Common Grace and Common Good

Common Grace is a phrase used by theologians to communicate the truth that God has blessed all of His creation with a measure of His grace. The word “common” communicates the universality of God’s work. “Grace” reflects the truth that God has gifted creation with this blessing.

Pastor Tim Keller explains it like this:

The Bible consistently teaches what theologians have come to call “common grace,” a non-saving grace that is at work in the broader reaches of human cultural interaction. This gift of God’s grace to humanity in general demonstrates a desire on God’s part to bestow certain blessings on all human beings, believer and non-believer alike. Understanding common grace provides the basis for Christians to cooperate with and learn from non-Christians.
         -Timothy Keller, What is Common Grace? An article written by Keller in his “Redeemer: City to City” Series – found online at:  Grace.pdf

The essence of this doctrine asserts that God has bestowed His grace upon all of humanity (creation for that matter). Therefore, all human beings have been the recipients of a measure of God’s grace, even if they don’t all respond to God’s saving grace. So – there is a distinction between saving grace and common grace.

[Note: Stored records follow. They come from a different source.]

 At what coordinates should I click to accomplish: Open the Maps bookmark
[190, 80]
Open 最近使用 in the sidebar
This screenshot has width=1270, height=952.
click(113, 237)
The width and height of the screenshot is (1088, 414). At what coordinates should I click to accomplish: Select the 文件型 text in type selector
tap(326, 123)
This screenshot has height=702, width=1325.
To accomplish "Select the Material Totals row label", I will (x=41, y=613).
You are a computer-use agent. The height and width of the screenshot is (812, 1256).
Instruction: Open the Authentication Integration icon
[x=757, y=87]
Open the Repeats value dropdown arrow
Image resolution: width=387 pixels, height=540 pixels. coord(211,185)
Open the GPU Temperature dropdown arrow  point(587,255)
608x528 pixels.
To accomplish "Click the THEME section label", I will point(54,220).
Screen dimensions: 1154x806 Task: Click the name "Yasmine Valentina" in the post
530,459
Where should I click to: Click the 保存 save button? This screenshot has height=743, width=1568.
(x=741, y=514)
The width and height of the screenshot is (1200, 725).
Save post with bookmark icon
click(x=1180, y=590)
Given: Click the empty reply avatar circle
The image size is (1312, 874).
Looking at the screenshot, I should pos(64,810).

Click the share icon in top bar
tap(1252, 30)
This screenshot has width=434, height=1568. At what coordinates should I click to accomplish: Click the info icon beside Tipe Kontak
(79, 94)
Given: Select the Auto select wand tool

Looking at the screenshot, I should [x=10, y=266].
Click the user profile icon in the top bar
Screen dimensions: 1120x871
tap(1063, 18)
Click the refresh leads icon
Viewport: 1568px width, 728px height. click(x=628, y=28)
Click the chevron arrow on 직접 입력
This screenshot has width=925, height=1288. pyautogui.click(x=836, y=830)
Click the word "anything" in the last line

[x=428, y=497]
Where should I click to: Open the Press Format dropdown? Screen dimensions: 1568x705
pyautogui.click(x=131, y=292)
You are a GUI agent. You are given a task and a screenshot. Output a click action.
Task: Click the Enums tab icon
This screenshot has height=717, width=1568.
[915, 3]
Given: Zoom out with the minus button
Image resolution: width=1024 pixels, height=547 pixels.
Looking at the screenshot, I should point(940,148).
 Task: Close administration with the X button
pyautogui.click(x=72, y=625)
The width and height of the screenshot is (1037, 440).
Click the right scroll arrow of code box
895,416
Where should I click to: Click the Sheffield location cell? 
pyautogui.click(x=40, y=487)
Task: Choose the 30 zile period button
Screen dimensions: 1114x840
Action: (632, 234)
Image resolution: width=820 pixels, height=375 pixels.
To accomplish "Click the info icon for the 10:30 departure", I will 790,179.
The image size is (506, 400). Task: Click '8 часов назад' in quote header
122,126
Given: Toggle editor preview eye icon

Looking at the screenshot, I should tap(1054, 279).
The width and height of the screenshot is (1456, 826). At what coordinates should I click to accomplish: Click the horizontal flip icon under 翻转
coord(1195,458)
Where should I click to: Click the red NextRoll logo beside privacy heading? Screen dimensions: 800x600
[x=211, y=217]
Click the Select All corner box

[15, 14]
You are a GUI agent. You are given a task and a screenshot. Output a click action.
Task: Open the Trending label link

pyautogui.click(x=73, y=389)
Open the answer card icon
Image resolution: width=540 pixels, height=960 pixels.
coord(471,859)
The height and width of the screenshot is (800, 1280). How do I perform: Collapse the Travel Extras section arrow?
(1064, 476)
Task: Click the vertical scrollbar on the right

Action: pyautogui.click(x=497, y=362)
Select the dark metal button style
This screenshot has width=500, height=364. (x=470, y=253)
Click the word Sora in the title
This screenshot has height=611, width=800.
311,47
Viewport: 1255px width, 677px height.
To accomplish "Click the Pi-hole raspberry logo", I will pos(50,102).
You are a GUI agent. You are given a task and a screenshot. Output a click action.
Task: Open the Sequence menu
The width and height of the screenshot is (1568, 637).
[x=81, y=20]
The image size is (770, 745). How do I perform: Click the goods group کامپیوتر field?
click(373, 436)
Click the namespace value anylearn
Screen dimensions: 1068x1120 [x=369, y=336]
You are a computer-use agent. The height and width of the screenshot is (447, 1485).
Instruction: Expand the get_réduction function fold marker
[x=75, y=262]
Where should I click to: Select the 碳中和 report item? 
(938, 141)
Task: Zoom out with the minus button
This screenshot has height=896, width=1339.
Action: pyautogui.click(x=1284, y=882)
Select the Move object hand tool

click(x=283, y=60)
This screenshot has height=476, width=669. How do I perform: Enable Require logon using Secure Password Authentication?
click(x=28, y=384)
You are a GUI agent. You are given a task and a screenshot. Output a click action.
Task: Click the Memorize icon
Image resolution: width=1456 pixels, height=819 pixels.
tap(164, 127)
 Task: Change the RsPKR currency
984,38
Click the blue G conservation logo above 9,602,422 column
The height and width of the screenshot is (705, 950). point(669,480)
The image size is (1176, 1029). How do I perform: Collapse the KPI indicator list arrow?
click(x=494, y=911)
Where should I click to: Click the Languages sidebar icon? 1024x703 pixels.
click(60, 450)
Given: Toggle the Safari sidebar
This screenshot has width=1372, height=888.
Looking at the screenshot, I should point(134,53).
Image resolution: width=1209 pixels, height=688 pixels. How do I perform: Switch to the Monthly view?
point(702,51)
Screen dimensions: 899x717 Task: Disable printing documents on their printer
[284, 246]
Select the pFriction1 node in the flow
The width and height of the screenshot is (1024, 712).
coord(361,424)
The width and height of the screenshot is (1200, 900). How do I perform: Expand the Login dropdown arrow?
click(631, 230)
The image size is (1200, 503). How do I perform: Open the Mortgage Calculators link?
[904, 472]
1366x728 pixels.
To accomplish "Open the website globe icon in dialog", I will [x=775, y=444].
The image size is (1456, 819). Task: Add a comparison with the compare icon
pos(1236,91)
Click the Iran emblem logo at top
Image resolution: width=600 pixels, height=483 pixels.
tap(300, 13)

God’s common grace has been poured out across the human spectrum. This gift from God results in restraining human beings from utterly depraved actions. In other words, the world is filled with good people who are not Christians. How can they be good without Christ? How can they participate in activities and endeavors that benefit humanity if they are lost? The answer is – common grace.

All humans are depraved, but God’s common grace rescues us from utter depravity. There is enough grace available from God to all humans so that human beings are capable of accomplishing good.

Theologians connect the common grace of God to the general revelation of God. Reading Romans 1-2 is helpful at this point. Paul declares, “For since the creation of the world God’s invisible qualities—his eternal power and divine nature—have been clearly seen, being understood from what has been made, so that people are without excuse” (Romans 1:20).  Because of God’s general revelation to all of humanity, there is a measure of His grace available to everyone.

Think about it. I can be driving a car at a speed of 60mph – headed in one direction. Another car can be traveling at a similar speed – headed in the opposite direction of me. We will pass each other on a two-lane road, within 20 feet of each other – and neither of us will flinch? Why? Why don’t I assume that the driver of the other vehicle is a non-Christian, totally depraved and is out driving today just to kill other people? Why do I assume the best about the other driver? Because of common grace.

Saving grace is the grace applied to our lives when we accept Christ as our Savior and Lord. Obviously, we distinguish between it and common grace.

Now – this doctrine is usually associated with Calvinism. Anyone who knows me, knows that I am not a Calvinist! Rest assured that this doctrine is one that Protestant Christians across the spectrum can affirm.

Now – how does this connect to a Theology of Work?

Because of God’s common grace, we can all participate in and contribute to the common good. This is where the principle of interdependence comes into play. As human beings, we join hands with all kinds of people to accomplish things that are helpful and beneficial to others.

As Christians, we don’t limit our partnership in the accomplishment of the common good to just other Christians. For example, imagine a Christian farmer growing corn. When it comes time for the harvest – he is going to utilize harvesting equipment to accomplish this task. Does he pause to consider whether or not the equipment he uses was invented by Christians? Does he limit himself to Christian technology? And – when he takes his corn to the cooperative to sell it – will he only sell to Christians? And – will he only allow it to be transported by Christian truckers who drive Christian trucks? Will he only allow it to be sold to Christians in Christian grocery stores?

Ok – I think you get the point. God has placed us here to live interdependent lives. One of the ways we are able to do this is through our vocation. We work for a living. As workers, we become independent in a healthy sense. However, we are not isolated or insulated from others. We are vitally connected to others. Through our accomplishments at work, we can contribute to the overall good of our broader community. In other words, we can contribute to the common good and welfare of others. So – in that sense, we are working with each other (hence the title of today’s lesson!).

Milton Hershey founded his chocolate factory in 1903. He had long worked in the candy business before he landed upon the idea to combine condensed milk and chocolate to produce “milk chocolate.” His idea led to an incredible business career and tremendous financial success. The Hershey Chocolate Company was so successful that it didn’t begin advertising until 1968!

During the Depression of the late 1920’s and early 1930’s, Hershey decided he did not want to lay off any of his employees. He embarked on a social and public works program that led to the development of the community surrounding the factory. He built hotels, parks, houses and established schools. In fact, he actually increased his workforce while other companies went bankrupt.

Hershey was a Mennonite Christian and believed God had called him to contribute to the greater good. His company provided jobs for workers, blessed the dairy industry and developed a community life that exists to this day in Pennsylvania.